2. Cataloguing proteins from isolated organelles identifies organelle-associated proteins and contaminants

The initial approach used to profile organelle proteins was to isolate organelles by traditional subcellular fractionation methods, such as differential centrifugation and density gradient fractionation, followed by identification of protein components in the target organelles using mass spectrometry (Figure 1A). Application of this strategy over the past decade has led to the identification of protein components of numerous organelles listed in Table 1. These studies have provided a wealth of information on the proteins associated with particular organelle fractions, including many novel proteins. However, the success of this method depends heavily upon purification of the target organelles to near homogeneity with sufficient protein recovery for in-depth analysis. It is difficult, if not impossible, to obtain a “pure” organelle from subcellular fractionation approaches.
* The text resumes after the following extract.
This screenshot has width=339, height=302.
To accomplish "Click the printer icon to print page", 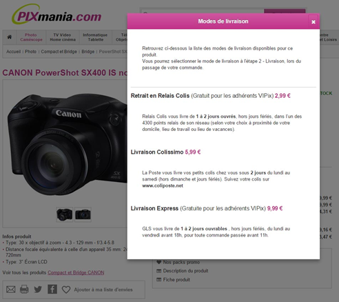I will (24, 290).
For example, in profiling the Golgi proteome using density gradient centrifugation and MS analysis, only 151 of the 421 total identified proteins were annotated as either bona fide or novel putative Golgi proteins (11). In addition to the limitations of separation approaches, organelles are frequently heterogeneous in their size and ultrastructural properties although they are microscopically defined by their morphology. Therefore, data acquired by such high-throughput analysis need to be further tested by other experimental and bioinformatics approaches to remove false positive contaminants. Unfortunately, many databases have utilized data from such cataloguing studies, and it is thus critical to determine the basis of any protein organelle association.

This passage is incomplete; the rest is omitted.